Reducing temperature to 0 doesn't make LLMs deterministic. There's still a bunch of other issues such as float math results depending on which order you perform mathematically commutative operations in.

▲

riffraff 5 days ago | parent [-]

I keep reading this but I don't get it: for the same input shouldn't the order of resulting operations be deterministic too?

▲

NitpickLawyer 5 days ago | parent | next [-]

It gets more complicated with things like batch processing. Depending on where in the stack your query gets placed, and how the underlying hardware works, and how the software stack was implemented, you might get small differences that get compounded over many token generations. (vLLM - a popular inference engine, has this problem as well).

▲

danpalmer 5 days ago | parent | prev | next [-]

Not necessarily. This is a good blog post from a few days about it: https://thinkingmachines.ai/blog/defeating-nondeterminism-in...

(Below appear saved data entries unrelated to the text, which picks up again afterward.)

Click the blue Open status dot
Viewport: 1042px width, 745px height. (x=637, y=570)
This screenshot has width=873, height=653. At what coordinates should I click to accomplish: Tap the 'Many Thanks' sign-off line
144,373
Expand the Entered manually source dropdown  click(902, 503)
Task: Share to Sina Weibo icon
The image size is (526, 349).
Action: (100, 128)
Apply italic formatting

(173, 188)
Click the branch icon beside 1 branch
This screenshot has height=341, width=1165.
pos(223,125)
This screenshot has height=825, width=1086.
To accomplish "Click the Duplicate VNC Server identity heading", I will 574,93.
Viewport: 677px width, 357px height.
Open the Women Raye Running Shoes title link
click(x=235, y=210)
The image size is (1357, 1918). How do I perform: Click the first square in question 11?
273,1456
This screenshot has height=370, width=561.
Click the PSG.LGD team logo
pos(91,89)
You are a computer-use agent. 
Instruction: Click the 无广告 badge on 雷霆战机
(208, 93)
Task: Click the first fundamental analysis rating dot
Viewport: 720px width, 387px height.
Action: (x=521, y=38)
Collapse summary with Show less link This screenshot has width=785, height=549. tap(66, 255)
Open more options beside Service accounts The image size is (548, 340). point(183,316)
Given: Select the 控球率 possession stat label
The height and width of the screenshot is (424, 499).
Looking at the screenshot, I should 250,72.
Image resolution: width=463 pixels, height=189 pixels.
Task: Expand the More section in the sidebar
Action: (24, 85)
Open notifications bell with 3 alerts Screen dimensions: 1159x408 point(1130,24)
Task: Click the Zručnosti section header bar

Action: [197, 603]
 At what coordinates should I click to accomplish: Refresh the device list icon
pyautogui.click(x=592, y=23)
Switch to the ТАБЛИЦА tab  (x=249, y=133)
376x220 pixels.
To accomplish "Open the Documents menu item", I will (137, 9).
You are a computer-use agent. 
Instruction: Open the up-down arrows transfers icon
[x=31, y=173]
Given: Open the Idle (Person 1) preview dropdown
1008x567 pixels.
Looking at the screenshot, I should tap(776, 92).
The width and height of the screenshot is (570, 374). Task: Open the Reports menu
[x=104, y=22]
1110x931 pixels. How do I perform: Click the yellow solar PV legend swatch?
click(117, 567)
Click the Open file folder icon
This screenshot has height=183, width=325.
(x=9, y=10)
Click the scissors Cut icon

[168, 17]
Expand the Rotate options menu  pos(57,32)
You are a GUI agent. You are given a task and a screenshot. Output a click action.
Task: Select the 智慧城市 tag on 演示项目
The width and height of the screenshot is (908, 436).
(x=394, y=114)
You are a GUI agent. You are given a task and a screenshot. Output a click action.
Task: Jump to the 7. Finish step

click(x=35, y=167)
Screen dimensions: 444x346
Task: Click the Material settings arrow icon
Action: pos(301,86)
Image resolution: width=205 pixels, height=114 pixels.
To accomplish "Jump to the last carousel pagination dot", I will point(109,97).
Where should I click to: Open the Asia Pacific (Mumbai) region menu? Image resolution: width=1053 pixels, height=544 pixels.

	▲	riffraff 4 days ago \| parent [-]
		Fantastic article, thanks!

▲

bschwindHN 5 days ago | parent | prev | next [-]

Previous discussion:

https://news.ycombinator.com/item?id=19567011

And a quora link (sorry):

https://www.quora.com/If-floating-point-addition-isnt-associ...

▲

HDThoreaun 5 days ago | parent | prev [-]

Associative property of multiplication breaks down with floating point math because of the error. If the engine is multithreaded then its pretty easy to see how ordering of multiplication can change which can change the output.